Un contrasto memorabile: le urla si intrecciano con i Green Day di Basket Case, e i titoli di coda esplodono su Where Have All the Flowers Gone? cantata da Marlene Dietrich. Una beffa crudele, un brindisi al tramonto dell’umanità.
Il futuro è adesso
“Gran parte della distopia riflette il mondo reale”, ha detto Lanthimos in conferenza stampa. “Non è un futuro, è ciò che accade adesso.

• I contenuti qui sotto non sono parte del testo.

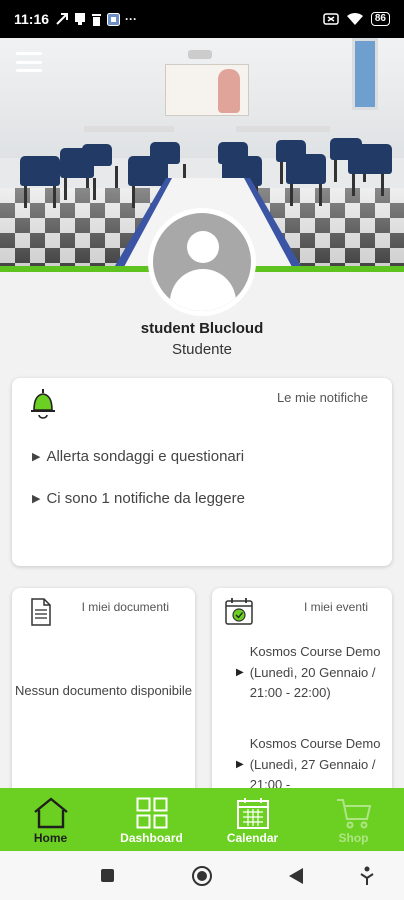 The width and height of the screenshot is (404, 900). Describe the element at coordinates (43, 404) in the screenshot. I see `bell-icon` at that location.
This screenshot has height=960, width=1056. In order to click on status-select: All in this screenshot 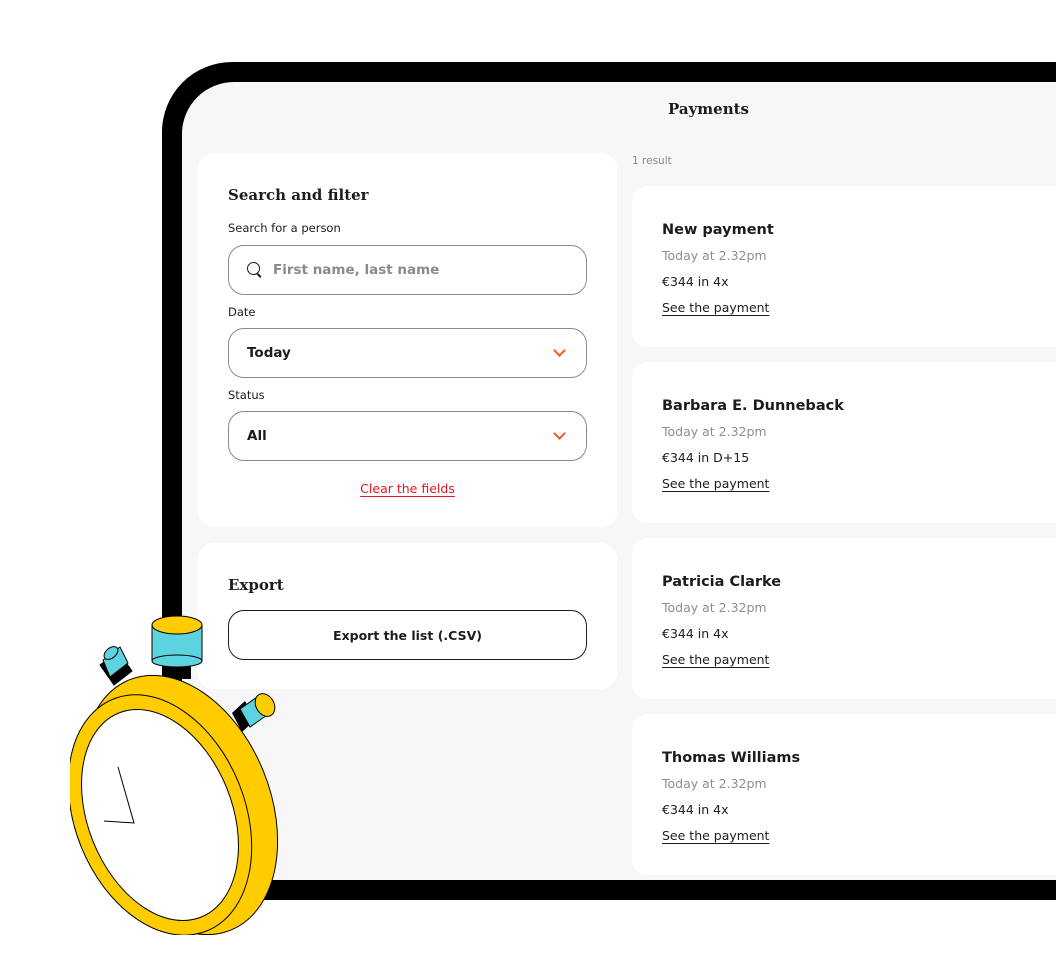, I will do `click(408, 436)`.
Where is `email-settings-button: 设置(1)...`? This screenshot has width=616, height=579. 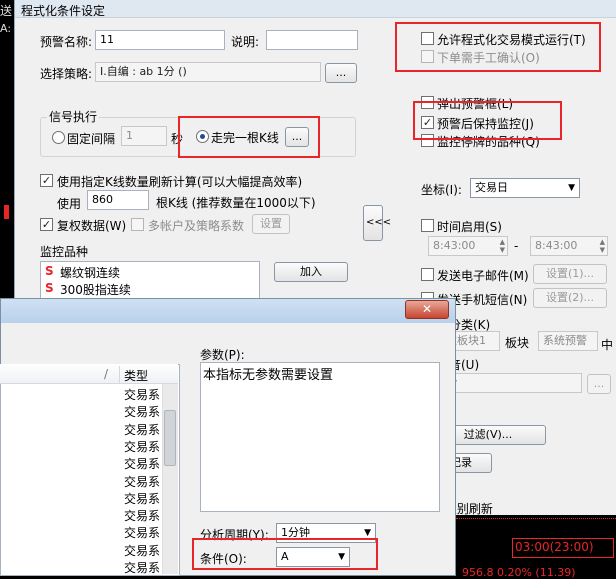
email-settings-button: 设置(1)... is located at coordinates (570, 274).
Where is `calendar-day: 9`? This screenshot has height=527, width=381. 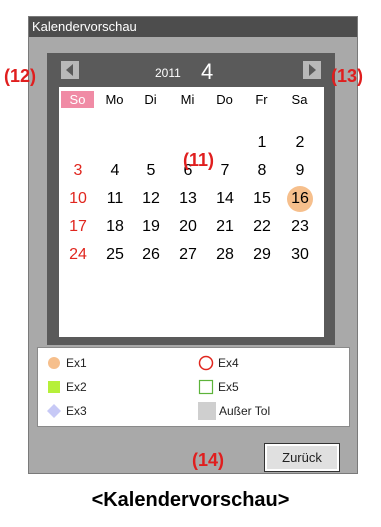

Spero che Bugonia faccia riflettere le persone”.
Emma Stone ha parlato del lavoro con il regista come di un ambiente sicuro: “Posso esplorare parti di me che non conoscevo, in una storia che riflette la società in modo affascinante e divertente”.
Plemons ha definito Teddy “un’anima in pena che voleva solo aiutare”.
Una commedia nera del presente
Alla fine Bugonia è tutto questo: commedia nera, thriller paranoico, tragedia politica e parabola esistenziale. È un film che ti fa ridere e tremare nello stesso istante, che ti rapisce insieme ai suoi personaggi e ti chiude nel seminterrato con loro.
Un’apocalisse da camera, uno specchio deformato e deformante di ciò che viviamo ogni giorno: complotti, fake news, alienazione digitale. Lanthimos conferma di essere uno dei registi più radicali e necessari del nostro tempo.